Introduction: Gene genealogies represent the ancestry of a sample and are often encoded as ancestral recombination graphs (ARG). It has recently become possible to infer these gene genealogies from sequencing or genotyping data and use them for evolutionary and statistical genetics. Unfortunately, inferred gene genealogies can be noisy and subject to biases, making their applications more challenging. The goal of this project is to study the application of ARG methods to systematically impute and trace the transmission of all disease variants in founder populations where long shared haplotypes allow for accurate timing of relatedness. We apply the methods to the population of Quebec, where multiple founder events led to uneven distribution of pathogenic variants across regions, and where extensive population pedigrees are available.
Methods: Using the CARTaGENE cohort data, we reconstruct the ARG using genotype data of 30k genotyped individuals.
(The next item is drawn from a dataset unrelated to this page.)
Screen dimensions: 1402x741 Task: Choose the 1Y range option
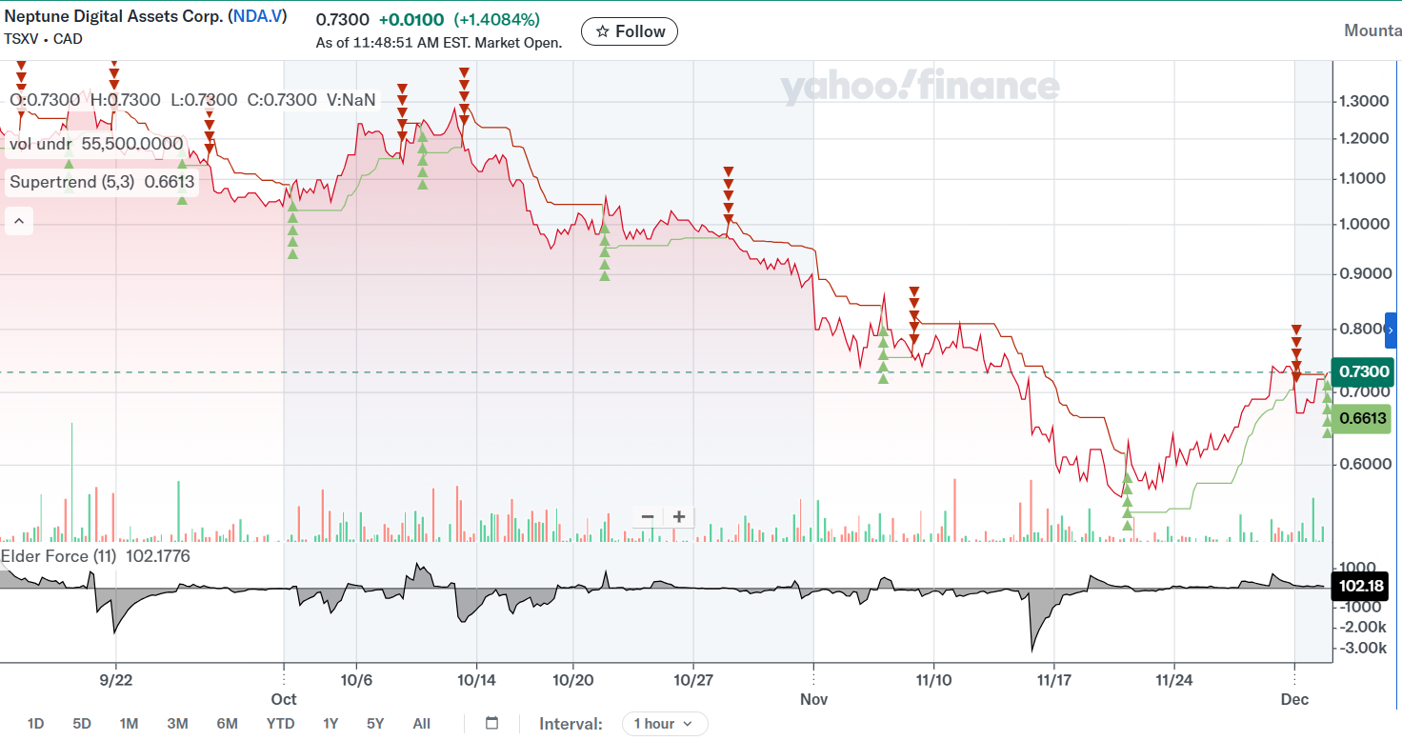tap(330, 724)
We identified carriers of known and novel pathogenic mutations using whole genome sequencing data of a subset of individuals (WGS, n=2173). Using the ARG, we estimated mutation age and whether each variant was introduced once or multiple times in the population. We developed an ARG-based imputation strategy to infer carrier rates within the genotype data and used ISGen to impute the variants in unsampled individuals via the genealogical record, allowing for estimation of regional frequency estimates for many pathogenic variants.
Results: We applied our method to 9 known founder mutations in Saguenay, and we estimated their mutation age. We found a positive correlation between GnomAD carrier frequency in non-Finnish Europeans and mutation age (R=0.89). Moreover, we estimated carrier frequency in Saguenay, and we did not find significant differences in carrier frequency against the literature for 8/9 of them. In addition, we validated our imputation approach by genotyping the mutation PMS2 C.2117DEL and we found accuracy of 99.97% and kappa statistic of 90.90%. On the other hand, we analyzed the Colombian founder mutation HPSE2: c.1516C>T (p.Arg506Ter) and we found a mutation age of 360 years, and an European origin.
Conclusions: We demonstrated that ARG-based imputation is useful for the study of rare mutations and allows posterior regional frequency estimation. We showed that this method can be applied to admixed populations like Colombia.